» **Brief**:
Change "filter icon" to "filter button" in the items from the line containing "Where should I click to: Click" through the end of the items, keeping everything else the same and leaving out the pictures.

Dataset records:
— START —

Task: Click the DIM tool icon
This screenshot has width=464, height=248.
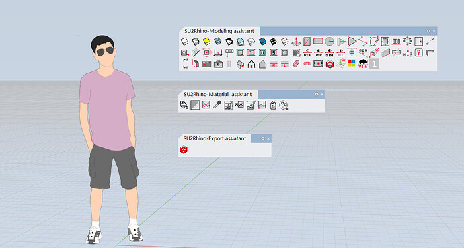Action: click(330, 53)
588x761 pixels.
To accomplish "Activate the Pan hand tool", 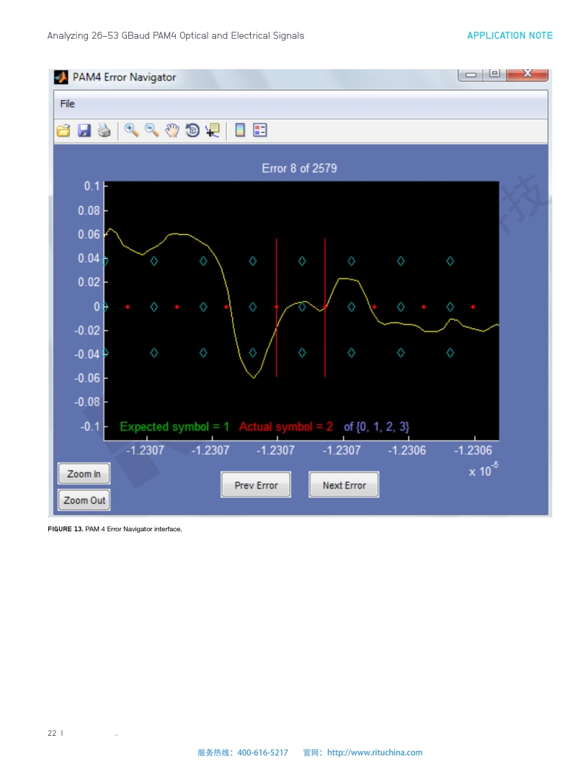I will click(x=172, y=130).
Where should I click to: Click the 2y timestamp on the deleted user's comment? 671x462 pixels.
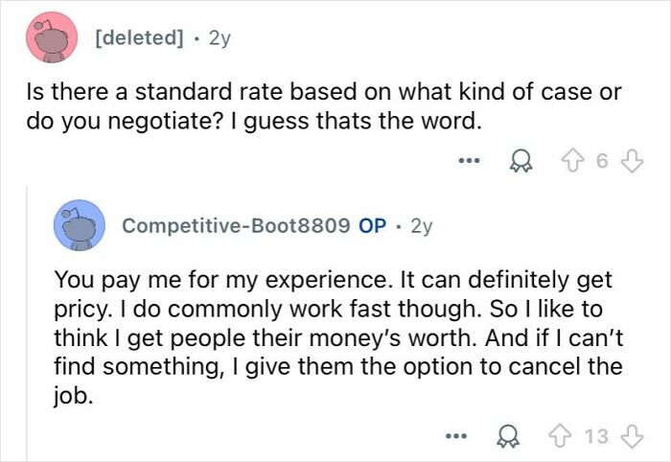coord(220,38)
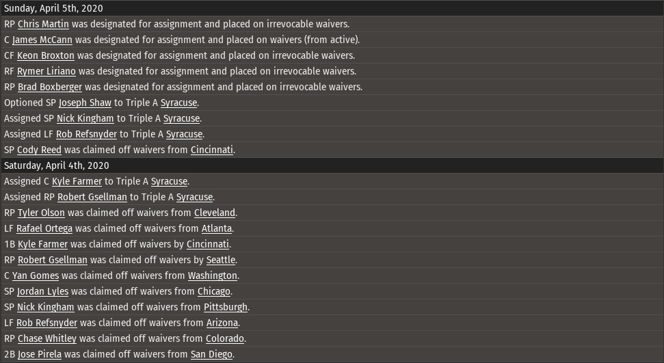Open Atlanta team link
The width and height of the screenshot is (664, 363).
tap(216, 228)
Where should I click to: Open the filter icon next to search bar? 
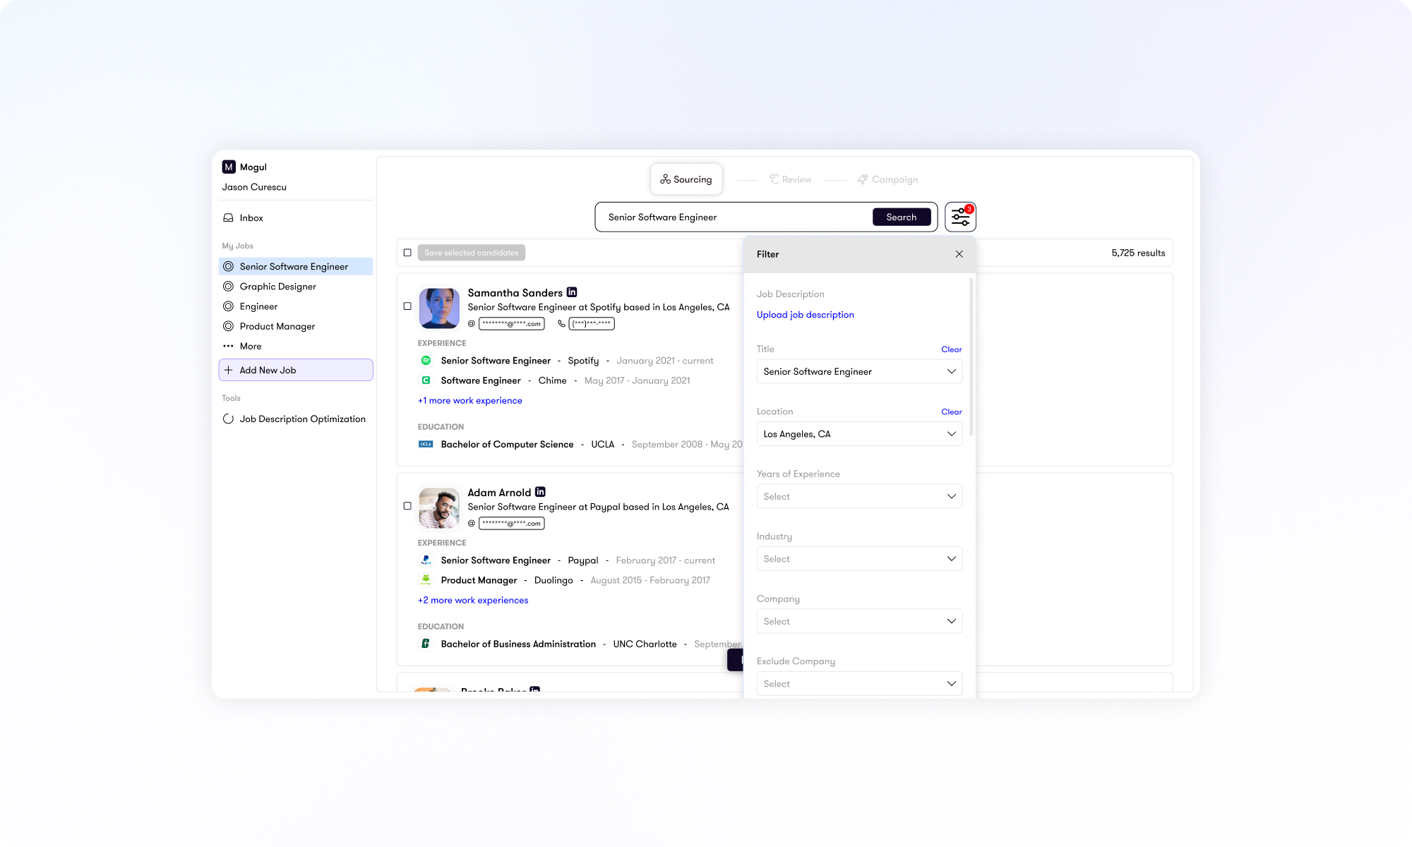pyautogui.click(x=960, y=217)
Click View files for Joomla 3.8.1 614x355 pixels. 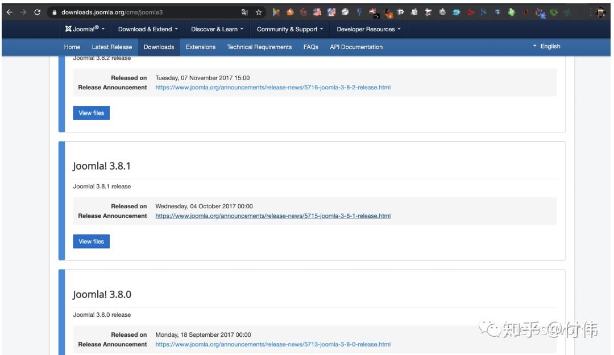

— END —

» **Result**:
Where should I click to: Click the 2y timestamp on the deleted user's comment? 671x462 pixels.
coord(220,38)
Open Atlanta team link
The width and height of the screenshot is (664, 363).
tap(216, 228)
Where should I click to: Open the filter button next to search bar? 
pyautogui.click(x=960, y=217)
Click View files for Joomla 3.8.1 614x355 pixels. 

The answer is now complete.